All entries below are to be set down again, identical to the source.

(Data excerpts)
::::::::::
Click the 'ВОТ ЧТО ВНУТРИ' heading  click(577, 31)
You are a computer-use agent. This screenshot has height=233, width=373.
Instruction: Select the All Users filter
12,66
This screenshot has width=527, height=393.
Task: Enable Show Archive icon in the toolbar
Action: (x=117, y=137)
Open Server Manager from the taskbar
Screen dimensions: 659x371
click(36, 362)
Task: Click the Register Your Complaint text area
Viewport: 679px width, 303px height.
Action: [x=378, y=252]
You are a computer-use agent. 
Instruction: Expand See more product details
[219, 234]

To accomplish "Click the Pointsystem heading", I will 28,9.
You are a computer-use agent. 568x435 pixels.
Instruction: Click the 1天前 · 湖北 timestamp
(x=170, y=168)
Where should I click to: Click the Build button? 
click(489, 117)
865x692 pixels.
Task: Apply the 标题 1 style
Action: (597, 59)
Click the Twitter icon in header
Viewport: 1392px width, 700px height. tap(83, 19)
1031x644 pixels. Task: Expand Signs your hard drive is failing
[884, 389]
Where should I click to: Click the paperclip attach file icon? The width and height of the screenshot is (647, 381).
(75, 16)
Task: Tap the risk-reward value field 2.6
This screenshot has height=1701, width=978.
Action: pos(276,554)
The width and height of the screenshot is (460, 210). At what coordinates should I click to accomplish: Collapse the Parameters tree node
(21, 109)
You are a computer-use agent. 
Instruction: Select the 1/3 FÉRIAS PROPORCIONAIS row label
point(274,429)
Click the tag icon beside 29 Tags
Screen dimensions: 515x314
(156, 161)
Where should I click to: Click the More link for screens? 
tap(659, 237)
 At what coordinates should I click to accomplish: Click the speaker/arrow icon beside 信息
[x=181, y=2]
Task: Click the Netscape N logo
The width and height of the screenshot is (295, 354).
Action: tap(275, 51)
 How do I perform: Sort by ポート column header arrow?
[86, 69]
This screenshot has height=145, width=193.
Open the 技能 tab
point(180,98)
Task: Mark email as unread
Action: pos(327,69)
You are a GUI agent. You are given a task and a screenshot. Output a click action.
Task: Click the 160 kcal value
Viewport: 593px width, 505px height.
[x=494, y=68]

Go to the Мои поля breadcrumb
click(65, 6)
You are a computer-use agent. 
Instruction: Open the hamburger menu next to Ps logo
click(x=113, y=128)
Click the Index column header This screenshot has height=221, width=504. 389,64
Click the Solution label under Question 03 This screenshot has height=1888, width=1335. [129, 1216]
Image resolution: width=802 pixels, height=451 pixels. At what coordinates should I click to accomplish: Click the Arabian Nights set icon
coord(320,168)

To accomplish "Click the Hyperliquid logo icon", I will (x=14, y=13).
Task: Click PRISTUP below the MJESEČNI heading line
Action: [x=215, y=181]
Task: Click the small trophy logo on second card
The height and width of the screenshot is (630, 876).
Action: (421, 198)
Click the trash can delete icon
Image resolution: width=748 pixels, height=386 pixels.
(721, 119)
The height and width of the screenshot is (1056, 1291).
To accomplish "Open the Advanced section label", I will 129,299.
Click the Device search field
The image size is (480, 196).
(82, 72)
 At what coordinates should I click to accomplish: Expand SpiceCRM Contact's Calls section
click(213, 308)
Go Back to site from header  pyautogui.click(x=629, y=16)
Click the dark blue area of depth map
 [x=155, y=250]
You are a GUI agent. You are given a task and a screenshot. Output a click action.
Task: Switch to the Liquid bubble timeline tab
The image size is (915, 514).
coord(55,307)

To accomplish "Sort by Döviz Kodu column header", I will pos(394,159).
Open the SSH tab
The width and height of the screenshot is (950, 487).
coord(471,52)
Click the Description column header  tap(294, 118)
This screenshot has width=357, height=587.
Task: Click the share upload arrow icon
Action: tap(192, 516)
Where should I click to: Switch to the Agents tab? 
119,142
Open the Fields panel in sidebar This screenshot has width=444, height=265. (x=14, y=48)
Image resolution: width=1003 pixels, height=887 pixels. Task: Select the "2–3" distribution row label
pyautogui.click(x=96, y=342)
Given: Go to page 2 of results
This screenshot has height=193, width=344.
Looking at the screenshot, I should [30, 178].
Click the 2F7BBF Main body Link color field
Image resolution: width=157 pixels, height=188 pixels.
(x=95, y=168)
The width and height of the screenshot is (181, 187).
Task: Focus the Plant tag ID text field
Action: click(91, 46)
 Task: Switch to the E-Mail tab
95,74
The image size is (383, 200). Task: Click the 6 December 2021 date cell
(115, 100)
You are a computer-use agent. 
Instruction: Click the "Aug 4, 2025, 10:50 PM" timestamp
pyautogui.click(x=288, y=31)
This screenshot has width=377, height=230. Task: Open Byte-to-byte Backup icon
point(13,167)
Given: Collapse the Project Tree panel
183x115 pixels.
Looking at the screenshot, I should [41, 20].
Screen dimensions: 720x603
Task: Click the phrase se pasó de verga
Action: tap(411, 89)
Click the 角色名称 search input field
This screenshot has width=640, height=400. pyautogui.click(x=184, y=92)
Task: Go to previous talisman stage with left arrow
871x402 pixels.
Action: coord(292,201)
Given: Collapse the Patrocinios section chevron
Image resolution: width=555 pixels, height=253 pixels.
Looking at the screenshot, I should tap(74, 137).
::::::::::
Result for this exercise =>
Click the 'ВОТ ЧТО ВНУТРИ' heading  click(577, 31)
You are a computer-use agent. This screenshot has height=233, width=373.
Instruction: Select the All Users filter
12,66
This screenshot has width=527, height=393.
Task: Enable Show Archive icon in the toolbar
Action: (x=117, y=137)
Open Server Manager from the taskbar
Screen dimensions: 659x371
click(36, 362)
Task: Click the Register Your Complaint text area
Viewport: 679px width, 303px height.
Action: [x=378, y=252]
You are a computer-use agent. 
Instruction: Expand See more product details
[219, 234]

To accomplish "Click the Pointsystem heading", I will 28,9.
You are a computer-use agent. 568x435 pixels.
Instruction: Click the 1天前 · 湖北 timestamp
(x=170, y=168)
Where should I click to: Click the Build button? 
click(489, 117)
865x692 pixels.
Task: Apply the 标题 1 style
Action: (597, 59)
Click the Twitter icon in header
Viewport: 1392px width, 700px height. tap(83, 19)
1031x644 pixels. Task: Expand Signs your hard drive is failing
[884, 389]
Where should I click to: Click the paperclip attach file icon? The width and height of the screenshot is (647, 381).
(75, 16)
Task: Tap the risk-reward value field 2.6
This screenshot has height=1701, width=978.
Action: pos(276,554)
The width and height of the screenshot is (460, 210). At what coordinates should I click to accomplish: Collapse the Parameters tree node
(21, 109)
You are a computer-use agent. 
Instruction: Select the 1/3 FÉRIAS PROPORCIONAIS row label
point(274,429)
Click the tag icon beside 29 Tags
Screen dimensions: 515x314
(156, 161)
Where should I click to: Click the More link for screens? 
tap(659, 237)
 At what coordinates should I click to accomplish: Click the speaker/arrow icon beside 信息
[x=181, y=2]
Task: Click the Netscape N logo
The width and height of the screenshot is (295, 354).
Action: tap(275, 51)
 How do I perform: Sort by ポート column header arrow?
[86, 69]
This screenshot has height=145, width=193.
Open the 技能 tab
point(180,98)
Task: Mark email as unread
Action: pos(327,69)
You are a GUI agent. You are given a task and a screenshot. Output a click action.
Task: Click the 160 kcal value
Viewport: 593px width, 505px height.
[x=494, y=68]

Go to the Мои поля breadcrumb
click(65, 6)
You are a computer-use agent. 
Instruction: Open the hamburger menu next to Ps logo
click(x=113, y=128)
Click the Index column header This screenshot has height=221, width=504. 389,64
Click the Solution label under Question 03 This screenshot has height=1888, width=1335. [129, 1216]
Image resolution: width=802 pixels, height=451 pixels. At what coordinates should I click to accomplish: Click the Arabian Nights set icon
coord(320,168)

To accomplish "Click the Hyperliquid logo icon", I will (x=14, y=13).
Task: Click PRISTUP below the MJESEČNI heading line
Action: [x=215, y=181]
Task: Click the small trophy logo on second card
The height and width of the screenshot is (630, 876).
Action: (421, 198)
Click the trash can delete icon
Image resolution: width=748 pixels, height=386 pixels.
(721, 119)
The height and width of the screenshot is (1056, 1291).
To accomplish "Open the Advanced section label", I will 129,299.
Click the Device search field
The image size is (480, 196).
(82, 72)
 At what coordinates should I click to accomplish: Expand SpiceCRM Contact's Calls section
click(213, 308)
Go Back to site from header  pyautogui.click(x=629, y=16)
Click the dark blue area of depth map
 [x=155, y=250]
You are a GUI agent. You are given a task and a screenshot. Output a click action.
Task: Switch to the Liquid bubble timeline tab
The image size is (915, 514).
coord(55,307)

To accomplish "Sort by Döviz Kodu column header", I will pos(394,159).
Open the SSH tab
The width and height of the screenshot is (950, 487).
coord(471,52)
Click the Description column header  tap(294, 118)
This screenshot has width=357, height=587.
Task: Click the share upload arrow icon
Action: tap(192, 516)
Where should I click to: Switch to the Agents tab? 
119,142
Open the Fields panel in sidebar This screenshot has width=444, height=265. (x=14, y=48)
Image resolution: width=1003 pixels, height=887 pixels. Task: Select the "2–3" distribution row label
pyautogui.click(x=96, y=342)
Given: Go to page 2 of results
This screenshot has height=193, width=344.
Looking at the screenshot, I should [30, 178].
Click the 2F7BBF Main body Link color field
Image resolution: width=157 pixels, height=188 pixels.
(x=95, y=168)
The width and height of the screenshot is (181, 187).
Task: Focus the Plant tag ID text field
Action: click(91, 46)
 Task: Switch to the E-Mail tab
95,74
The image size is (383, 200). Task: Click the 6 December 2021 date cell
(115, 100)
You are a computer-use agent. 
Instruction: Click the "Aug 4, 2025, 10:50 PM" timestamp
pyautogui.click(x=288, y=31)
This screenshot has width=377, height=230. Task: Open Byte-to-byte Backup icon
point(13,167)
Given: Collapse the Project Tree panel
183x115 pixels.
Looking at the screenshot, I should [41, 20].
Screen dimensions: 720x603
Task: Click the phrase se pasó de verga
Action: tap(411, 89)
Click the 角色名称 search input field
This screenshot has width=640, height=400. pyautogui.click(x=184, y=92)
Task: Go to previous talisman stage with left arrow
871x402 pixels.
Action: coord(292,201)
Given: Collapse the Patrocinios section chevron
Image resolution: width=555 pixels, height=253 pixels.
Looking at the screenshot, I should tap(74, 137).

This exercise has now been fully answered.